(A run of records)
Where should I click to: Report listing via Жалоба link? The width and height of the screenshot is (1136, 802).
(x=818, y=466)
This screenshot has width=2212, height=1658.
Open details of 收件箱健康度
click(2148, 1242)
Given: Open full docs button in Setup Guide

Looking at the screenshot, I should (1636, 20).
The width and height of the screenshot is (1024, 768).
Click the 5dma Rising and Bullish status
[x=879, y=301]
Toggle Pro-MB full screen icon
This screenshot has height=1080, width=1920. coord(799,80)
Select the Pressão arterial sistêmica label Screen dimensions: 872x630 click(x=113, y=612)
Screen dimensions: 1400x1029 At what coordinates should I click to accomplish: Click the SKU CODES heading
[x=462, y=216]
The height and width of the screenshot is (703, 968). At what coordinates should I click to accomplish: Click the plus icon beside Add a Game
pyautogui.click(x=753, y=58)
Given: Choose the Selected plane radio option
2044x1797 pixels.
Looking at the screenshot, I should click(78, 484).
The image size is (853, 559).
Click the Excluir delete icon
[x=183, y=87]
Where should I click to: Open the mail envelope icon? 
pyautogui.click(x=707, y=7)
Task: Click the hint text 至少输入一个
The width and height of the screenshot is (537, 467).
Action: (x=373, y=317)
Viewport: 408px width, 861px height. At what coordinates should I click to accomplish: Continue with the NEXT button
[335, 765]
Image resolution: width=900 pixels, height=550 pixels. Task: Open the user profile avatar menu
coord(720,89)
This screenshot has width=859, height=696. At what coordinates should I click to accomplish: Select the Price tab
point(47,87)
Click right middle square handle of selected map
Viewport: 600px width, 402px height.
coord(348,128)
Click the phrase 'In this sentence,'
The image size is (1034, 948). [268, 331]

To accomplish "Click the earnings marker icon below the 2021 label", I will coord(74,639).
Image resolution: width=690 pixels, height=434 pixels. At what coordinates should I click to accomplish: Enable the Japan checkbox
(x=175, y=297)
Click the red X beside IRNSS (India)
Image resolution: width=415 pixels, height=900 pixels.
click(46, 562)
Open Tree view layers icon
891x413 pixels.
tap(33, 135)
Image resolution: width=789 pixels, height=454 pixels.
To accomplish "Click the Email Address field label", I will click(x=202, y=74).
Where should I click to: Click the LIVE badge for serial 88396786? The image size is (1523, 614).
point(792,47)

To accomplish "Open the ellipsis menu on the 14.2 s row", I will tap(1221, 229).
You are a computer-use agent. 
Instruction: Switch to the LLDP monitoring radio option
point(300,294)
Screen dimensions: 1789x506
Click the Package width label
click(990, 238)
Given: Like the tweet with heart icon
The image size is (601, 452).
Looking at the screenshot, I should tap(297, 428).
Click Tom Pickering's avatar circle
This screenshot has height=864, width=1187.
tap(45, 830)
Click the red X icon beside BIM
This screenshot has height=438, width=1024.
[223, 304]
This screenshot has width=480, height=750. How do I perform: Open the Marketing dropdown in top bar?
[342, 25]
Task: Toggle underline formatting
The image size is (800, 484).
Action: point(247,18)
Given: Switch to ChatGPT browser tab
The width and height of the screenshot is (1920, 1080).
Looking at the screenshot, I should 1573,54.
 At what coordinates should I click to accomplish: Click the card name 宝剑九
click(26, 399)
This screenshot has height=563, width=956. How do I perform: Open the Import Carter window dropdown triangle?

#### Do this
Rewrite the records from the start through the line with "click(2148, 1242)", requests included, and add -114 to every coordinate in the answers.

#### Response below
Where should I click to: Report listing via Жалоба link? The width and height of the screenshot is (1136, 802).
(x=704, y=352)
This screenshot has width=2212, height=1658.
Open details of 收件箱健康度
click(2034, 1128)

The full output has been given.